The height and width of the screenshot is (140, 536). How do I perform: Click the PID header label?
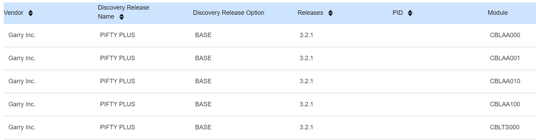pos(397,13)
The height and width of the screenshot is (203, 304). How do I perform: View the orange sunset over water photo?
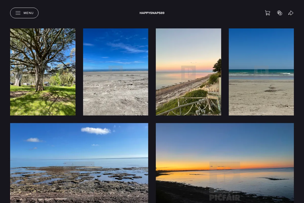[x=225, y=163]
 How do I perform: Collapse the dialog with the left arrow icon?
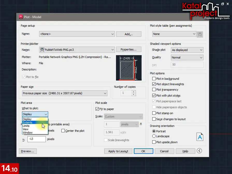point(199,150)

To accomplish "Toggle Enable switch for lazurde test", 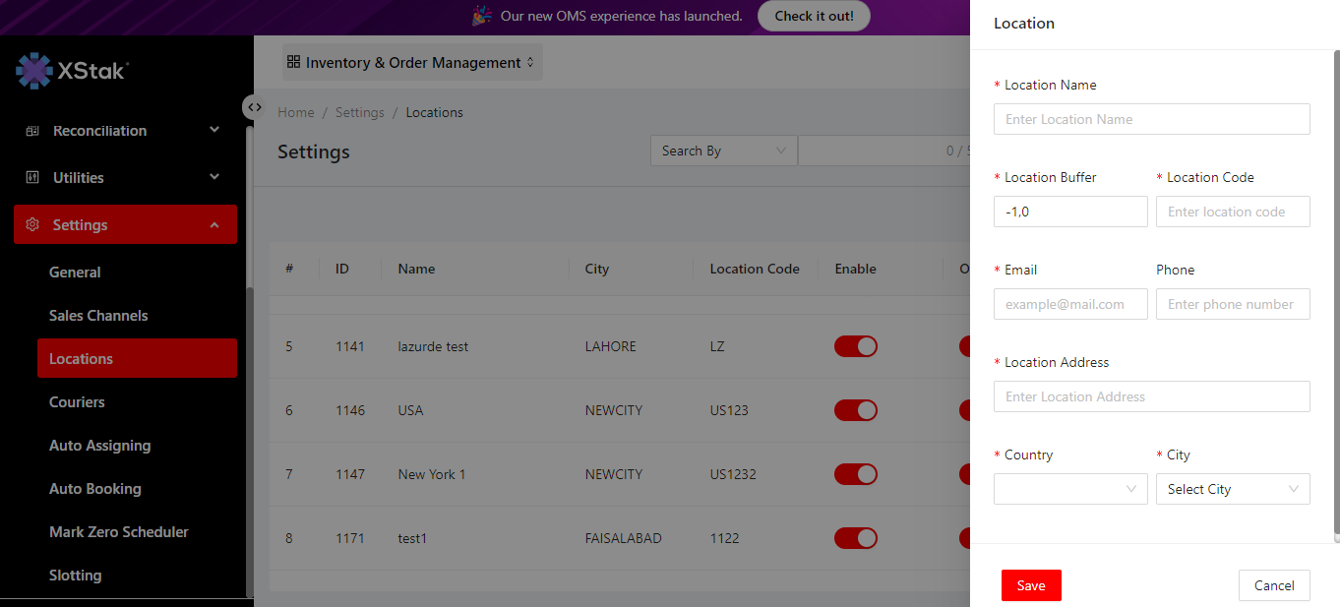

**Exercise prompt**
Pick out each line of the records that contains the string "height" and copy those lines. Match it only where the capitalization is the same.

**Solution**
The height and width of the screenshot is (140, 536). How do I perform: Click the PID header label?
The height and width of the screenshot is (203, 304). How do I perform: View the orange sunset over water photo?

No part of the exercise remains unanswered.